Transcript of the Video
Good evening ladies and gentlemen. Suzanne Dibble here, data protection law expert coming to you raw and uncut. Today, I'm answering a question about specifically what to do with GDPR if you have a franchise business. If you are the franchisor, everything in GDPR applies to you in your own business, but the extra thing that you've got to think about is the actions of your franchisees. Although it's reasonably unlikely that you'd be found to be vicariously liable for the actions of your franchisees, that's only really potentially possible if you're controlling to a great extent certain functions of the franchise. But let's assume that you're not going to be vicariously liable for their actions. Almost as important as that is the brand damage that you might suffer if you have franchisees that are doing things that they shouldn't be doing. Because as GDPR becomes even more of a hot topic, and as consumers become savvier to data protection, then if your franchisees don't know about data protection and do something a little bit stupid, all of a sudden, you could have a really big reputation issue on your hands.
So the main thing for you to think about, aside from getting GDPR sorted out for your own businesses, is to implement a really thorough training program for your franchisees so that they know what GDPR is all about and what they need to do. I'd be putting some procedures in place. I'd be putting in some policies in place. I'd be giving your franchisees the legal documents that they need to enable them to be compliant with GDPR. So I would be giving them the privacy policies. I would be giving them the emails to get the fresh consent. I'd be giving them the processor agreements and pretty much all the other things that are in my GDPR pack, details of which are in the pinned post.
Now, just on that note, if you buy the GDPR pack for your own business, that's not then a license to give it to each of your franchisees. If you want to talk to me about doing a block deal for your franchisees, then I'm sure we could come to some arrangement and a discount for that. But please, the license is just for you, so don't think you can share it with your 20, 50, 100 franchisees.
Training for franchisees. Things that I would be training them in are things like if there's a data breach, if there is a loss or disclosure of personal data, then they have 72 hours in which to notify, in the UK, the information commissioner's office. What you'd obviously need them to do is to escalate that to you first as soon as possible, so that you can then decide how to go forward with that.
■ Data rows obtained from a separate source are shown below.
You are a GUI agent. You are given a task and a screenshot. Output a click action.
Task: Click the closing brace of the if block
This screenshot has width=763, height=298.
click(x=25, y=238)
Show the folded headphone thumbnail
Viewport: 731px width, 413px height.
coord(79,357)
Things like data subject rights, so if one of your franchisees receives a data subject access request, for example, they need to know that they can't just sit on that, or think I'm not going to bother replying to that. They need to know that they've got 30 days in which to respond to that and that they can't charge for that anymore. If they were familiar with the existing law, you can't charge any more for that. There are certain things that you have to say in that letter replying to the data subject. That's all in my GDPR pack. There are precedent letters as to how to reply to a data subject access request. It's things like if they've got employees, how to make sure that they're processing employee data correctly. If they're transferring data to their parties for processor agreements, they need to have the right legal ground for doing that. If they're exporting outside of the EEA, and also have the right processor agreement in place.
I think the main thing that I would encourage you to do is to spoon feed your franchisees. Don't wait for them to try to figure this stuff out for themselves because what they do or don't do is going to have a significant impact on your reputation and potentially, your pocket. My advice to you is get some decent training for them. If you want me to put up a bespoke training on for your franchisees, I'm more than happy to talk about doing so and coming to some arrangement on that. If you want, I'll say, if you want to buy in bulk my GDPR pack so you can give one of those to each of your franchisees, then make sure that they're using the right templates and have the right procedures in place, again, more than happy to do that.
That was the main thing. This is just what is distinct to franchisors, I suppose. Obviously, everything that I say about GDPR applies to you and to your franchisees. It's just that you need to think about both camps. You need to think about your own business and then your franchisees’ businesses. Because, obviously, I say what they do or don't do could really impact your brand and on your bottom line.
So I think that's all I'm going to say on that. I'm going to say if you do want me to look at doing training for your franchisees or providing the GDPR pack to them, or both, then get in touch and my day is getting really, really booked up, as you can appreciate. The sooner you get in, the better. Yeah, that's it really.
If you obviously got an international franchise, then that's slightly more complex. That's probably better if you have got an international franchise, probably better if we speak one to one about that. Because there'll be quite a few extra challenges with that. If you do speak to me directly, then you can either message me on Facebook or email me at [email protected]. Okay. So I think that's what I'll say on that.
Have a great evening. I'm off to Birmingham tomorrow to have my old mastermind buddies, so I'm not sure when I'll fit in a video tomorrow. But I'll try my best-est. I know, I will, I will. I've committed to a video a day. I will even if it's doing it at 2 AM from my bedroom. All right, until then, goodbye.